Tech stocks led losses across most of Asia on Thursday as investors continued to unwind huge bets on the sector that have propelled markets to record highs this year. The selling was particularly sharp in Seoul, where the Kospi plunged almost seven percent at one point, with chip giants SK hynix and Samsung shedding more than eight percent. Tokyo also saw significant declines, with chipmaker Kioxia briefly losing around 14 percent.
Market Sentiment and Key Drivers
The recent run of volatility has been fuelled by concerns that the artificial intelligence boom, which has underpinned a global rally, may have run out of steam. Analysts warn that valuations have become stretched, and there are doubts about the returns on huge investments in the tech sector. Additionally, fears of rising borrowing costs have added to the market's unease.
Retail investors were also hit by margin calls on borrowed cash, exacerbating the sell-off. News that Apple was in talks to buy chips from two Chinese firms further pressured chipmakers. Stephen Innes at SPI Asset Management noted, 'Korea is now the sharper version of the broader AI unwind. The issue is that a great earnings story can still become a terrible trading vehicle when leverage, momentum and crowded positioning all decide to leave through the same exit.'
Federal Reserve's Influence and Market Reactions
Federal Reserve boss Kevin Warsh provided some support to the markets by stating that price pressures had 'come down' in recent weeks, soothing fears of an imminent interest rate hike. His comments at the European Central Bank's annual Forum on Central Banking in Sintra, Portugal, emphasized the need to get prices under control but added that pressures were easing.

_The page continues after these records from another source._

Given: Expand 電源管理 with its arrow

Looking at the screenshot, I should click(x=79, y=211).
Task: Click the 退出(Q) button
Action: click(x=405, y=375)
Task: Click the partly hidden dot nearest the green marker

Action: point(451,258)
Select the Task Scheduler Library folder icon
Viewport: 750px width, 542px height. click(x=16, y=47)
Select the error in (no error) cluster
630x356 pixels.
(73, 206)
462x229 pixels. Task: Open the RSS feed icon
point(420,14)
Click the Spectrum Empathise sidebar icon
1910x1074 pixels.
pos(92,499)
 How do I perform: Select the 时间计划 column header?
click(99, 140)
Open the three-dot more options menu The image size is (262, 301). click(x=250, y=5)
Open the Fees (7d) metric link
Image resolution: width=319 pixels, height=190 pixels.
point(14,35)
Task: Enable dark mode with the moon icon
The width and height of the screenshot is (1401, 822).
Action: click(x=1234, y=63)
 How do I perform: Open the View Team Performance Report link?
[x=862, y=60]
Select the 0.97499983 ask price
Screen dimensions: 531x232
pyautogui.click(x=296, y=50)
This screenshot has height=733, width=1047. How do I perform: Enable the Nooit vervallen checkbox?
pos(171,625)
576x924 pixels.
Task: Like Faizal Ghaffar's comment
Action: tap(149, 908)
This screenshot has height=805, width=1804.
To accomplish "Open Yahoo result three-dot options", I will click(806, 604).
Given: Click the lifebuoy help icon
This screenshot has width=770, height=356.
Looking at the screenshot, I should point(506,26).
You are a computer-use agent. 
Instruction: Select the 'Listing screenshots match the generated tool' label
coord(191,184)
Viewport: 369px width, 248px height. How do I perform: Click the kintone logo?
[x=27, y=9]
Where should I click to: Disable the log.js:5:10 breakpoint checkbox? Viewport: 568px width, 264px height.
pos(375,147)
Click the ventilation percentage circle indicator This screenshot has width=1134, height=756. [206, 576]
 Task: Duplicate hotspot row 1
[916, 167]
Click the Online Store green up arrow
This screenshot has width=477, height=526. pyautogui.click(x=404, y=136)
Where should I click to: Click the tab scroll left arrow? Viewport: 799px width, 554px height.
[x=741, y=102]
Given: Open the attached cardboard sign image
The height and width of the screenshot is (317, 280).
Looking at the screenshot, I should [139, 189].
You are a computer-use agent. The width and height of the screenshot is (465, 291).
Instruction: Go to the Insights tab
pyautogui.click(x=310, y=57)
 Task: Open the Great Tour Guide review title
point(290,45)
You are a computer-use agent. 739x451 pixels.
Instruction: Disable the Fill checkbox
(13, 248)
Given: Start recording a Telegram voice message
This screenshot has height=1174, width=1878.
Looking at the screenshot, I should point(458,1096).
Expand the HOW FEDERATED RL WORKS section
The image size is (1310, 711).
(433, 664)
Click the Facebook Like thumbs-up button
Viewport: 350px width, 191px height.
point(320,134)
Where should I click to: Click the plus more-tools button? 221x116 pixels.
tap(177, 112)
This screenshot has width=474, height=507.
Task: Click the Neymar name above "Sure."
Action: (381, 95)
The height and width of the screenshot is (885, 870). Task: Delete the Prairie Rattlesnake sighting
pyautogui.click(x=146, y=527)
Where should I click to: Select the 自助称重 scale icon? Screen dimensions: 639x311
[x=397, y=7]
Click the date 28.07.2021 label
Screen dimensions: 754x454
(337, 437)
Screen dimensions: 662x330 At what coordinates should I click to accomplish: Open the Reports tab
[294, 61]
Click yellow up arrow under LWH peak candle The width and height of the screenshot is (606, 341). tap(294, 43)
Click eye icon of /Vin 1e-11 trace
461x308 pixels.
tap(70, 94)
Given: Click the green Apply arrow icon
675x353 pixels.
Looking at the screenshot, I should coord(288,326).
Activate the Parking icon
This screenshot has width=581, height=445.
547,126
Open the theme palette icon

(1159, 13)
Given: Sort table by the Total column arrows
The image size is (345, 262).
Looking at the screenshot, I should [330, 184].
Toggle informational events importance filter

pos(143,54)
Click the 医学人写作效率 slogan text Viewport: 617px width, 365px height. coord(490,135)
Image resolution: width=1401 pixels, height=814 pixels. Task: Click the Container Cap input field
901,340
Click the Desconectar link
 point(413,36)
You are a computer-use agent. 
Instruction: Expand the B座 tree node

Warsh's remarks come ahead of the release of US jobs data, which could play a significant role in the bank's rate decision-making. Data from payroll firm ADP showed the private sector added 98,000 jobs last month, less than the expected 120,000. This data, combined with Warsh's comments, provided a mixed signal to investors.
Broader Market Impact and Future Outlook
While most Asian markets experienced declines, Hong Kong, Singapore, Manila, and Jakarta saw gains. Oil prices also fell more than one percent as the United States and Iran began talks to end their conflict and keep the Strait of Hormuz open permanently. However, Charu Chanana at Saxo Markets warned that lower oil prices should not be confused with the end of the inflation problem, as other factors like wage growth and supply-chain shifts could keep inflation elevated.
The recent market movements highlight the fragile state of investor confidence in the tech sector and the broader economy. As markets continue to react to economic data and geopolitical developments, the coming weeks will be crucial in determining the next steps for both investors and central banks.